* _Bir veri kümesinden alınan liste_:
----------------

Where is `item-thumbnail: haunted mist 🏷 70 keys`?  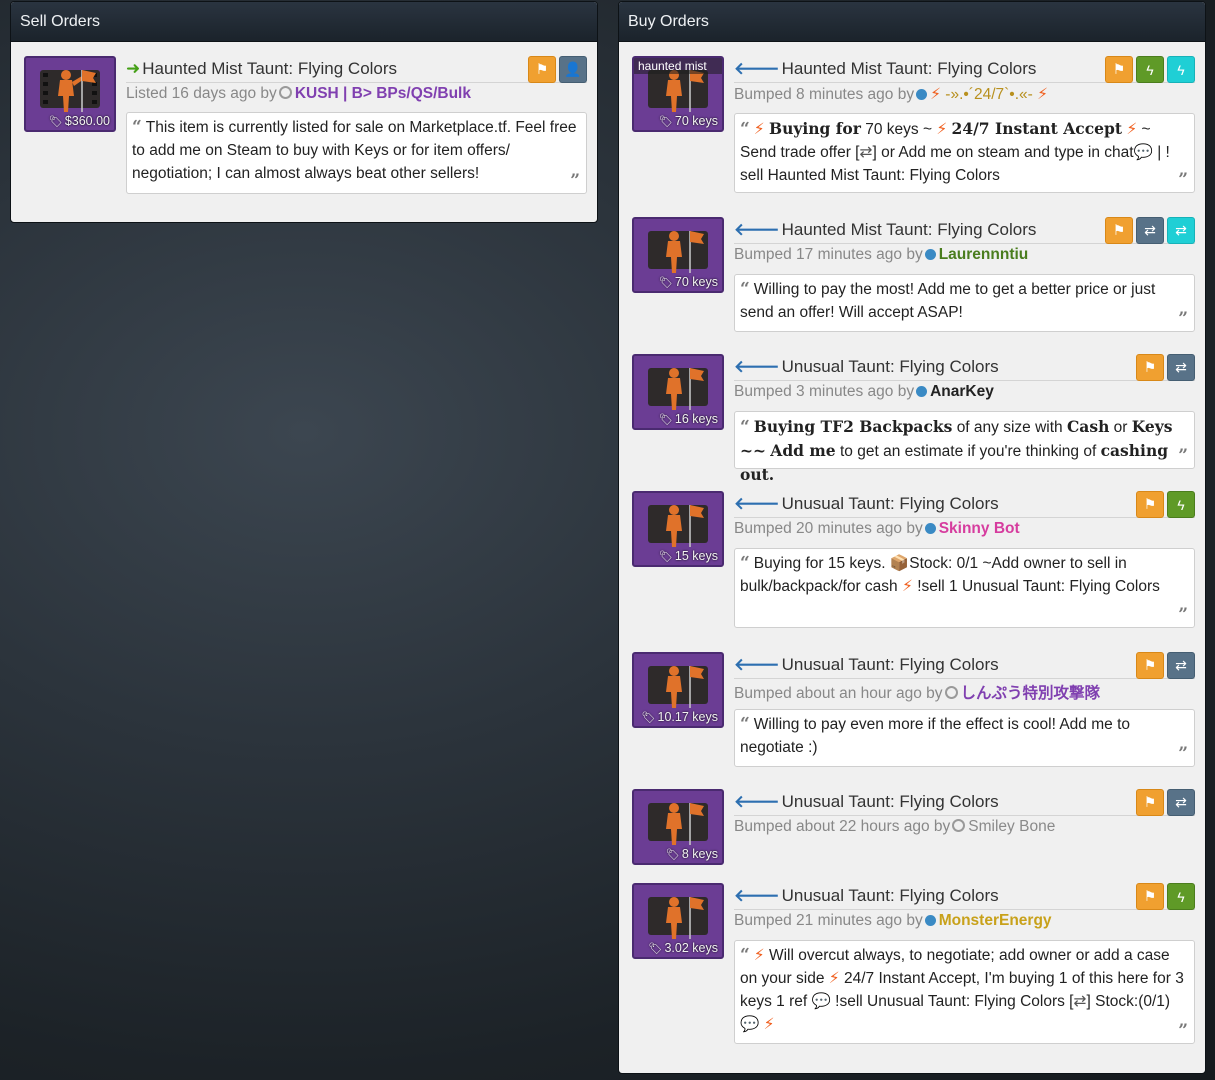 item-thumbnail: haunted mist 🏷 70 keys is located at coordinates (678, 94).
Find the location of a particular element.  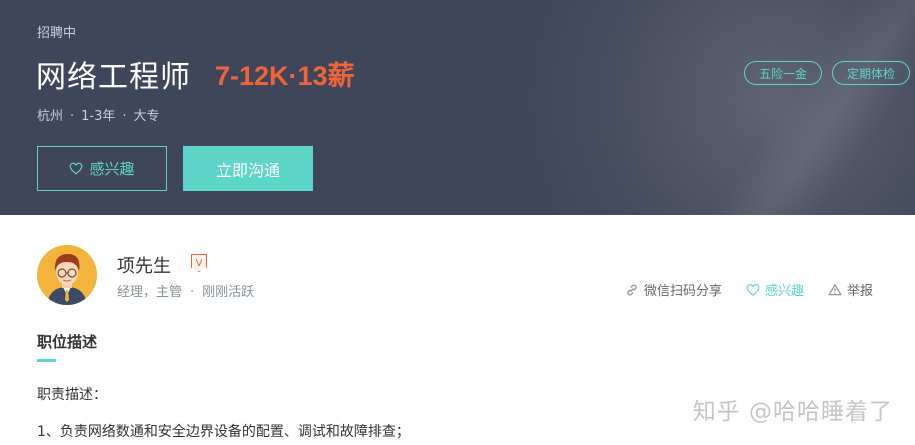

link-icon is located at coordinates (632, 290).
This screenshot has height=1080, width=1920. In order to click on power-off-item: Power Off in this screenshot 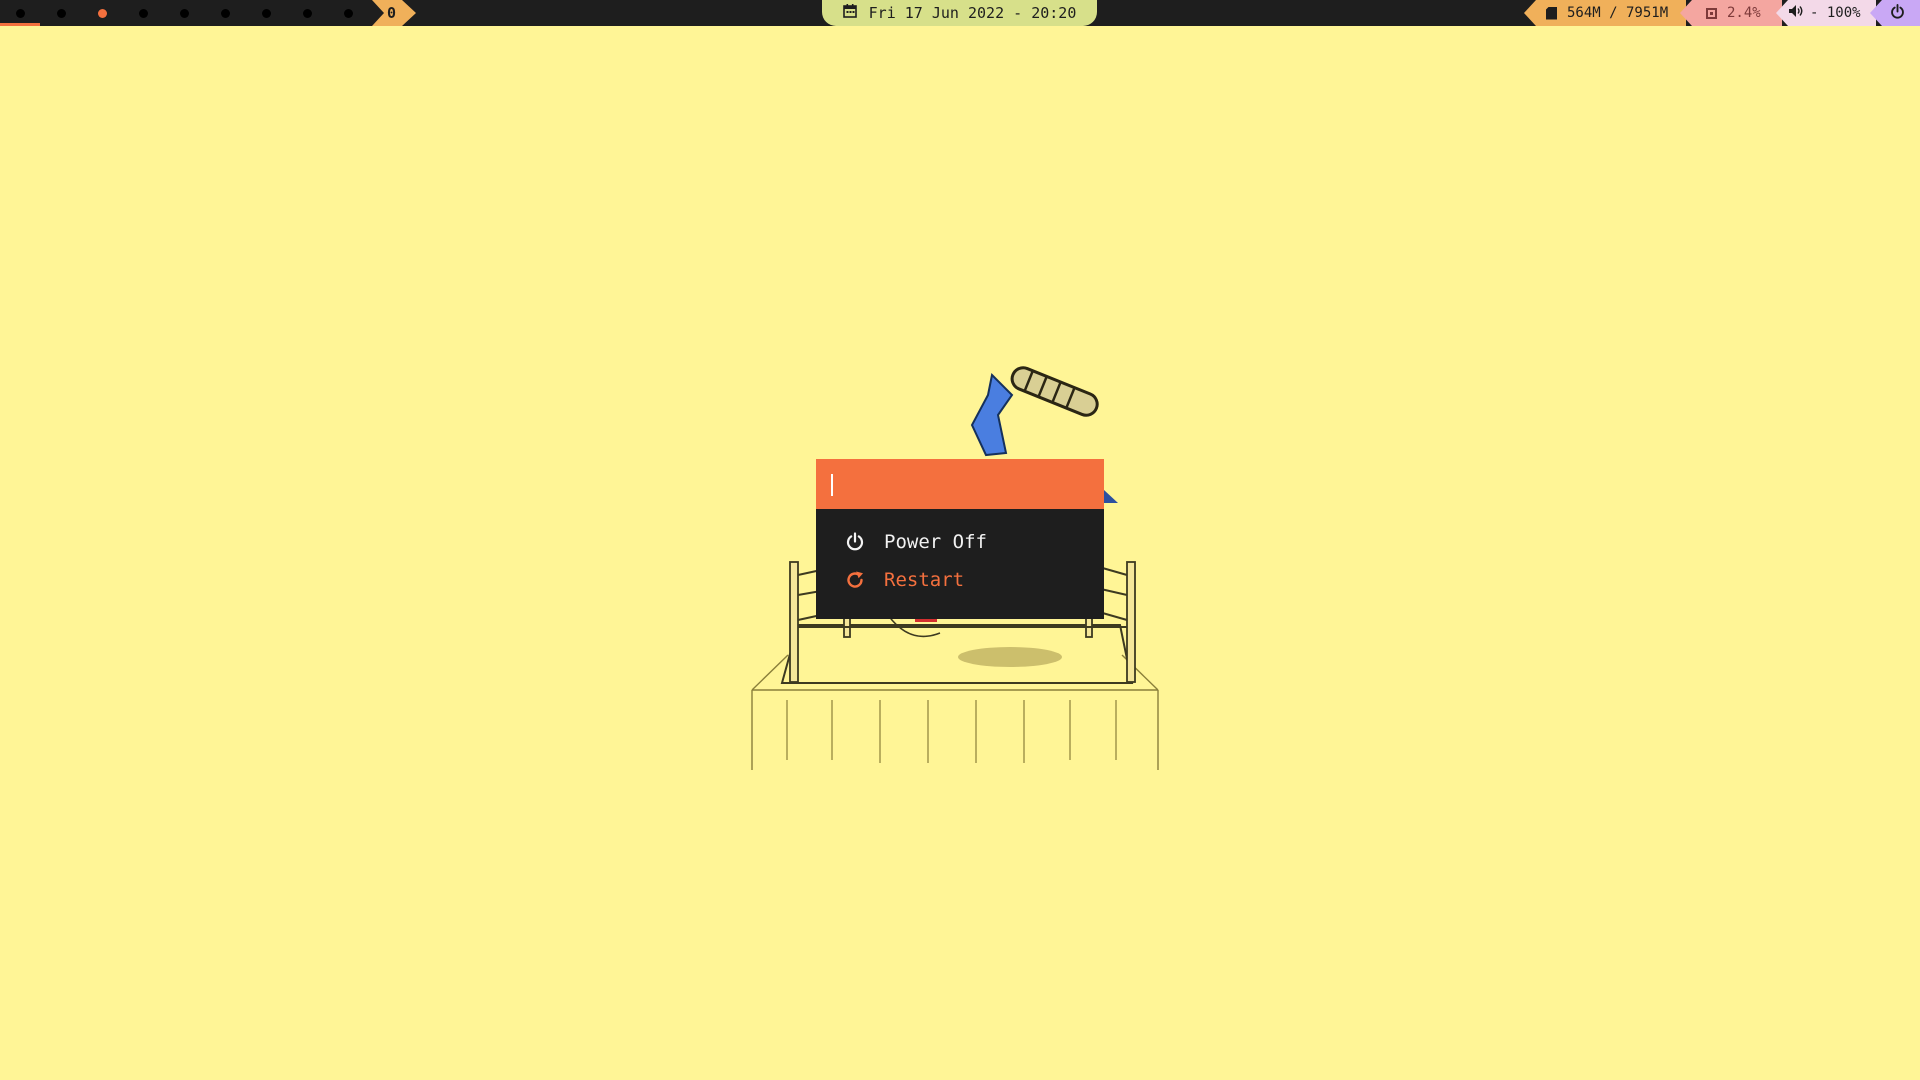, I will do `click(960, 542)`.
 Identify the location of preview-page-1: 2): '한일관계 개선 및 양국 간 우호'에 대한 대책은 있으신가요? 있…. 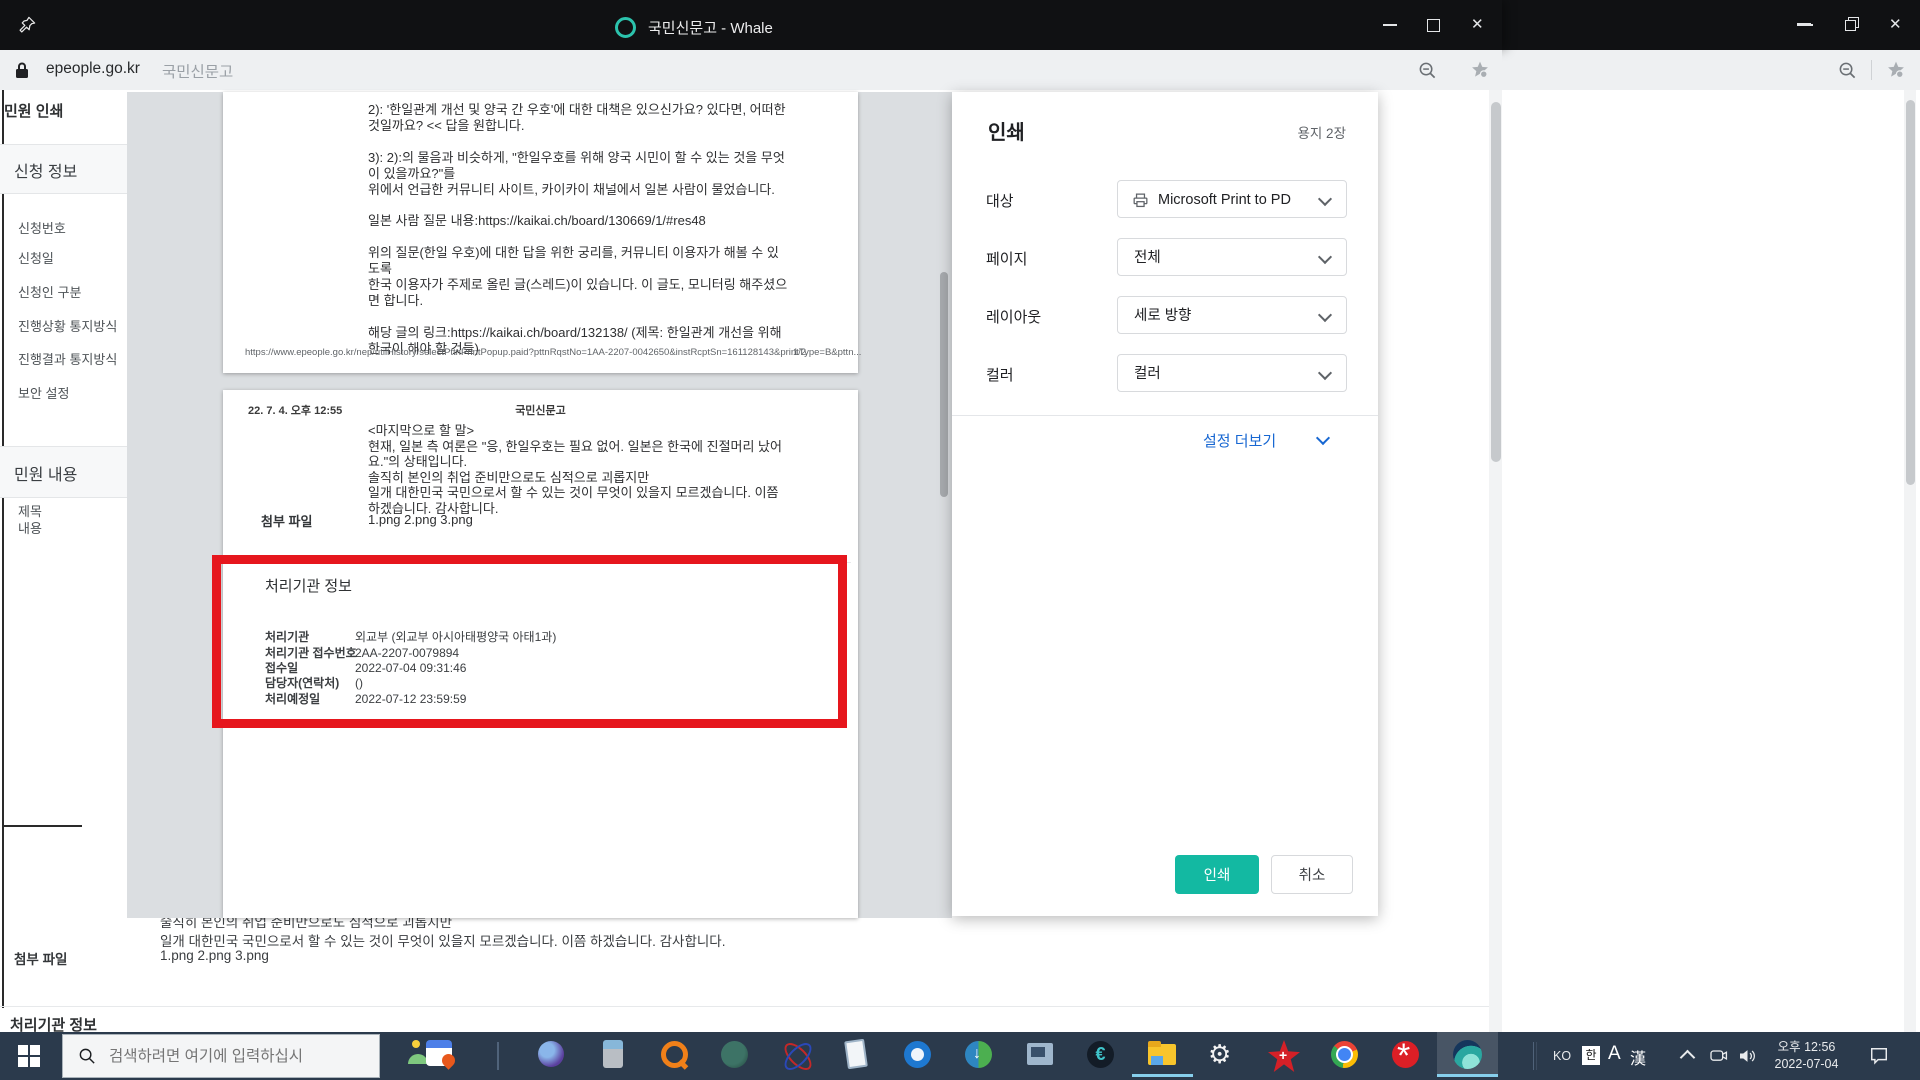
(542, 232).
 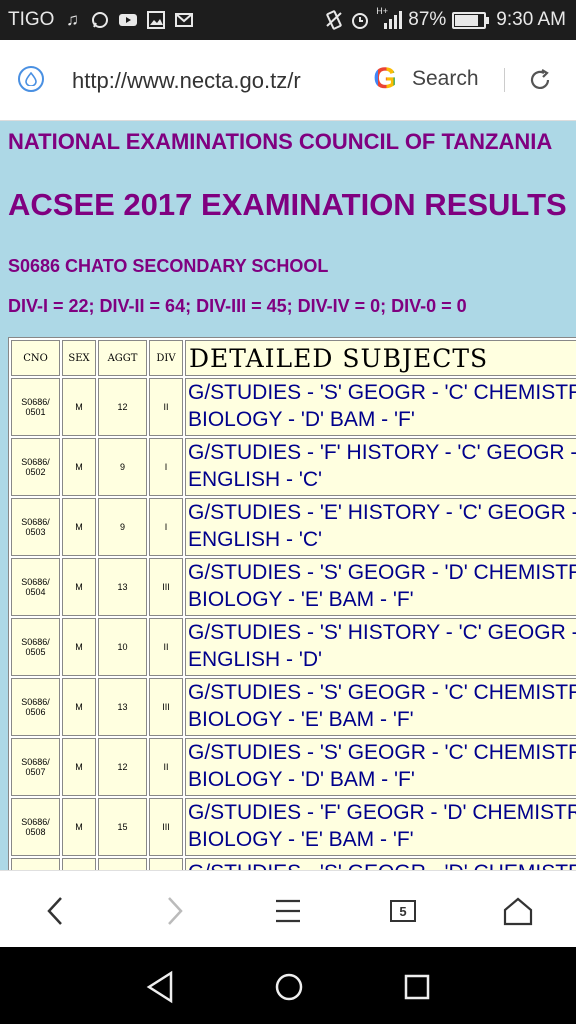 What do you see at coordinates (36, 592) in the screenshot?
I see `cno-number: 0504` at bounding box center [36, 592].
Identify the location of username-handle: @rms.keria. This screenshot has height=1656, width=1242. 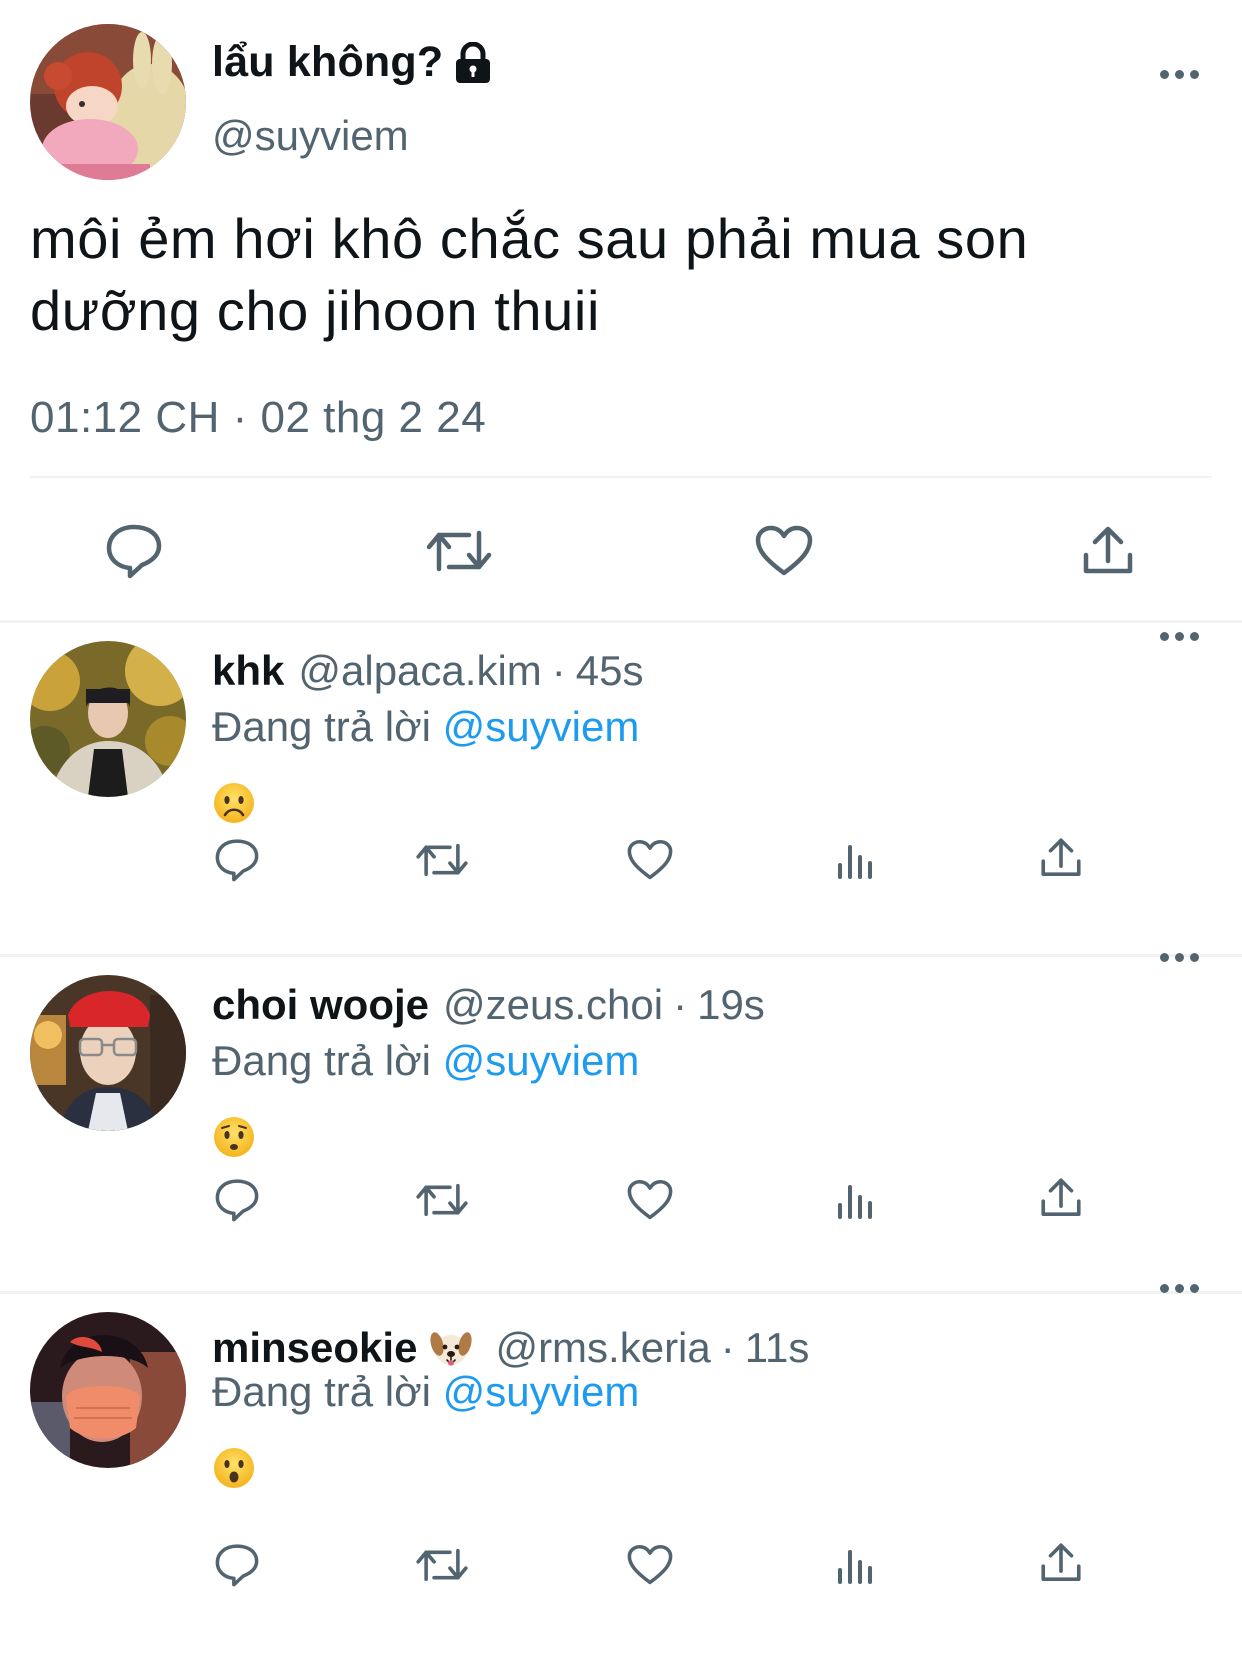
(602, 1348).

----------------

Listede "Identify the location of username-handle: @rms.keria." ifadesini içeren satırdan başlayıp listenin sonuna kadar uzanan satırları, talepler de dahil olmak üzere ve her iki uç dahil, yeniden yazınız. Yanıtlardaki koordinatları, her sayıya -101 ekleyerek kaydırınız ve resimlere yanıtta yer vermeyiniz.

Identify the location of username-handle: @rms.keria. This screenshot has height=1656, width=1242. 
(501, 1247).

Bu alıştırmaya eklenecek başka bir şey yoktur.